YOUR OBJECTIVE -
Transcribe, word for word and without additions, each line below from the one containing "Open the Дополнительно (More) menu" through the one containing "Task: Click the HSTV-L tank's gun muzzle", both ends included.

• • •

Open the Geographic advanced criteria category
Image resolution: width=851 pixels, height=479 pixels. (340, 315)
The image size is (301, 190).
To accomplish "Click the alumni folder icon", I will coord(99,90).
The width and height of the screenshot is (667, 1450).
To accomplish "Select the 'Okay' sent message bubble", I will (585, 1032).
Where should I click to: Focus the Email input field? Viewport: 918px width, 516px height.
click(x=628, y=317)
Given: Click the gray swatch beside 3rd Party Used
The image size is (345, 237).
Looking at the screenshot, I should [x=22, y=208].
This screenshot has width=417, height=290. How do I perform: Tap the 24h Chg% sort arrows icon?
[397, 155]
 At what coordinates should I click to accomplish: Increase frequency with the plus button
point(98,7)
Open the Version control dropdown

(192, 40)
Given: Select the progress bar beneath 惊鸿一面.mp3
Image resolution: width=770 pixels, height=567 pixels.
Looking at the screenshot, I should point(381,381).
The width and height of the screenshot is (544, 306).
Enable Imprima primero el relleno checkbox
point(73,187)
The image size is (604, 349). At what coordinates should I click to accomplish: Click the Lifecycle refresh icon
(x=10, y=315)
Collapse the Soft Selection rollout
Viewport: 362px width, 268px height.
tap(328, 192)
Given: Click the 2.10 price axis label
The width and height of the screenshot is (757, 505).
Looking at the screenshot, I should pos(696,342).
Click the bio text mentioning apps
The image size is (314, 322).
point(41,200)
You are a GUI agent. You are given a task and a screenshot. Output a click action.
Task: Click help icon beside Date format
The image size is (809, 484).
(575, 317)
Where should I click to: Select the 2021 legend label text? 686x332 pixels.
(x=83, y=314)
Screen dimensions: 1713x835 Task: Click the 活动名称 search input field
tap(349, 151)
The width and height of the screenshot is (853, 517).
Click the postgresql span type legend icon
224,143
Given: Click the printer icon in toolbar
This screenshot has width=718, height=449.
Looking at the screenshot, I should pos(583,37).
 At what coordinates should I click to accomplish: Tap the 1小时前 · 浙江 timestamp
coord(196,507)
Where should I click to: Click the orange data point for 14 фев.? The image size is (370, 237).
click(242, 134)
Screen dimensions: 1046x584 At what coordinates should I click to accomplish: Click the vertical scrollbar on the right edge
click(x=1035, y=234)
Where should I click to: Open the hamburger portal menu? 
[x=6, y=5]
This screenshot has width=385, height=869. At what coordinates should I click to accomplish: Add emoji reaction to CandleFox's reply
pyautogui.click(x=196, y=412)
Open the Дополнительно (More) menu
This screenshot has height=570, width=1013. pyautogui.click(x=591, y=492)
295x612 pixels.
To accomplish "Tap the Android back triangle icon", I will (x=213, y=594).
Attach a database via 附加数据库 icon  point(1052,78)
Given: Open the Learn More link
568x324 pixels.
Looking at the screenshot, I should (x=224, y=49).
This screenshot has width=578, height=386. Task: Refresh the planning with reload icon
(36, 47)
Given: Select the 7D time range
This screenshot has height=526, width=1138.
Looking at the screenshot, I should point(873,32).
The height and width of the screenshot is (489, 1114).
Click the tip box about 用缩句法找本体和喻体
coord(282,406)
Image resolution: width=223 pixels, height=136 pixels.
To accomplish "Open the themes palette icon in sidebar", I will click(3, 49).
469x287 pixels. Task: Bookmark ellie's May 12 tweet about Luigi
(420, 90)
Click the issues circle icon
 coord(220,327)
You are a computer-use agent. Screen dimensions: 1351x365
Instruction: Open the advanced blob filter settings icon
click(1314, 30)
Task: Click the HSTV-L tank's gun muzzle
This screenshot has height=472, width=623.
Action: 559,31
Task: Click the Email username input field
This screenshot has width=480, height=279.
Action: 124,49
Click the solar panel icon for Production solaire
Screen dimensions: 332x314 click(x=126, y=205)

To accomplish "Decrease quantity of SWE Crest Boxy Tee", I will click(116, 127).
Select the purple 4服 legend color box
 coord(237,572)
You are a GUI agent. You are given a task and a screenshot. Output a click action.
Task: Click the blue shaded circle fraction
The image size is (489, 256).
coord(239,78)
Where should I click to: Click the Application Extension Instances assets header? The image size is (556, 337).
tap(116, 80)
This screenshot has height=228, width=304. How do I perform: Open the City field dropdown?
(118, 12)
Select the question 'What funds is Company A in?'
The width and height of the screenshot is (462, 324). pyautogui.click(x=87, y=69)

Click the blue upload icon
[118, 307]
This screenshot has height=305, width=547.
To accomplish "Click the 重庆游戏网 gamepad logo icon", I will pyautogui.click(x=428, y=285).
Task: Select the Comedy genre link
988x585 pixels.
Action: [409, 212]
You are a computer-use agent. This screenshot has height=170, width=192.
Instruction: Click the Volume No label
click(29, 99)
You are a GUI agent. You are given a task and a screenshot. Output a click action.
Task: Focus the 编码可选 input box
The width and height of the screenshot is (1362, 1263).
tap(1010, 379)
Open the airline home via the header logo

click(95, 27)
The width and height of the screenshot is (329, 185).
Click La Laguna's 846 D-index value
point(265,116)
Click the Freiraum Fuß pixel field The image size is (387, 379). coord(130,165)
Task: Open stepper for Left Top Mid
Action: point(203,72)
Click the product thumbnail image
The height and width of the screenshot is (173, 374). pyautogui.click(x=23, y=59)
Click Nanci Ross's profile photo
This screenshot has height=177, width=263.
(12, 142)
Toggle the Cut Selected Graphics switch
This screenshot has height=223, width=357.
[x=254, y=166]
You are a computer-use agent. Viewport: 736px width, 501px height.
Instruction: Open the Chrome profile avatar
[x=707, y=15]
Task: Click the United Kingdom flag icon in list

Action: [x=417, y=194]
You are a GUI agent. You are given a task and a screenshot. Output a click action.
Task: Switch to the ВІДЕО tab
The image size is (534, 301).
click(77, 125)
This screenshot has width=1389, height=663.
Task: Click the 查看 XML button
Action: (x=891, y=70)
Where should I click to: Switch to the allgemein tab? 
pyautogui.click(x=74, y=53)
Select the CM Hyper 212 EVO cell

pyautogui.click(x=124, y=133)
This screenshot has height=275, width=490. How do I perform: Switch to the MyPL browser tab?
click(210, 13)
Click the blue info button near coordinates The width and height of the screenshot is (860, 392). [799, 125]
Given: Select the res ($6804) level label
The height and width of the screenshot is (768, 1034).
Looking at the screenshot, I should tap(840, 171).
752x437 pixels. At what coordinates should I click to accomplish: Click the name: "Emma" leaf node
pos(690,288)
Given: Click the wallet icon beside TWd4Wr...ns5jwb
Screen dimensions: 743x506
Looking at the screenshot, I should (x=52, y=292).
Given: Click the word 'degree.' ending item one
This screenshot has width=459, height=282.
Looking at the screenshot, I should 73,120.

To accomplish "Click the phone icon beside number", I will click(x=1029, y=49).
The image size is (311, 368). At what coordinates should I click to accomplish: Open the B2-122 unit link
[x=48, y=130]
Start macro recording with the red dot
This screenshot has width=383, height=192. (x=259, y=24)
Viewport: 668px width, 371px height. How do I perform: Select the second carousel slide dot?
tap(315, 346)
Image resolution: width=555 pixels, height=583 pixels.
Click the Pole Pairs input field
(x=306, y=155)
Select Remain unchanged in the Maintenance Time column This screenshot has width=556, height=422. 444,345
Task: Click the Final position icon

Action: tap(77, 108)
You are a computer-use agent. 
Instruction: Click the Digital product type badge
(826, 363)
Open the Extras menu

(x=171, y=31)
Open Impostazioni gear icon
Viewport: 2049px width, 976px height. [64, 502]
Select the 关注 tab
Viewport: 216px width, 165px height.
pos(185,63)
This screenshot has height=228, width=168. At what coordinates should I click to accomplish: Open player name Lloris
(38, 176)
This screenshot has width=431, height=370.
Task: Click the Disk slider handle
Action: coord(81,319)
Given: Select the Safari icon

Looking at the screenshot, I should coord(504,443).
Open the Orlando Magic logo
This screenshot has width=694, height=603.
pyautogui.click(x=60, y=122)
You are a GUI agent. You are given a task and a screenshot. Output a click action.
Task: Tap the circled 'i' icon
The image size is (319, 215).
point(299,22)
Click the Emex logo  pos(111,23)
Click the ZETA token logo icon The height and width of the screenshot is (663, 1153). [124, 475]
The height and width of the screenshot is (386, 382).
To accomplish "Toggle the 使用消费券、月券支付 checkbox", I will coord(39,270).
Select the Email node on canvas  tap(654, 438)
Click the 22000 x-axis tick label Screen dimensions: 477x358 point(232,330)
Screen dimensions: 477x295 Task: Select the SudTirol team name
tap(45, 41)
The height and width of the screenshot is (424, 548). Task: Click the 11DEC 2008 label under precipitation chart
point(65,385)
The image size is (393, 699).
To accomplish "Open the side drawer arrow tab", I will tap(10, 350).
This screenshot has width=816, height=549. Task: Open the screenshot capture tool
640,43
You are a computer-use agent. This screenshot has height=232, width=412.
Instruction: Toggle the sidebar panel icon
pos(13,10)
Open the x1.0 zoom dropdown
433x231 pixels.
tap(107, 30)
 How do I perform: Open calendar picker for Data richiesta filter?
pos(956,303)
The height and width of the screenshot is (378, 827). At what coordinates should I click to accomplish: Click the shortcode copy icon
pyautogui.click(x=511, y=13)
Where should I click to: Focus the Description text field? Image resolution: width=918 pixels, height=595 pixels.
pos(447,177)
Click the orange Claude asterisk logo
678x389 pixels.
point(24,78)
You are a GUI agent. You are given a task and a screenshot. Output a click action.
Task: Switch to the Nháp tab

• • •

RESPONSE -
Open the Дополнительно (More) menu
This screenshot has height=570, width=1013. pyautogui.click(x=591, y=492)
295x612 pixels.
To accomplish "Tap the Android back triangle icon", I will (x=213, y=594).
Attach a database via 附加数据库 icon  point(1052,78)
Given: Open the Learn More link
568x324 pixels.
Looking at the screenshot, I should (x=224, y=49).
This screenshot has width=578, height=386. Task: Refresh the planning with reload icon
(36, 47)
Given: Select the 7D time range
This screenshot has height=526, width=1138.
Looking at the screenshot, I should point(873,32).
The height and width of the screenshot is (489, 1114).
Click the tip box about 用缩句法找本体和喻体
coord(282,406)
Image resolution: width=223 pixels, height=136 pixels.
To accomplish "Open the themes palette icon in sidebar", I will click(3, 49).
469x287 pixels. Task: Bookmark ellie's May 12 tweet about Luigi
(420, 90)
Click the issues circle icon
 coord(220,327)
You are a computer-use agent. Screen dimensions: 1351x365
Instruction: Open the advanced blob filter settings icon
click(1314, 30)
Task: Click the HSTV-L tank's gun muzzle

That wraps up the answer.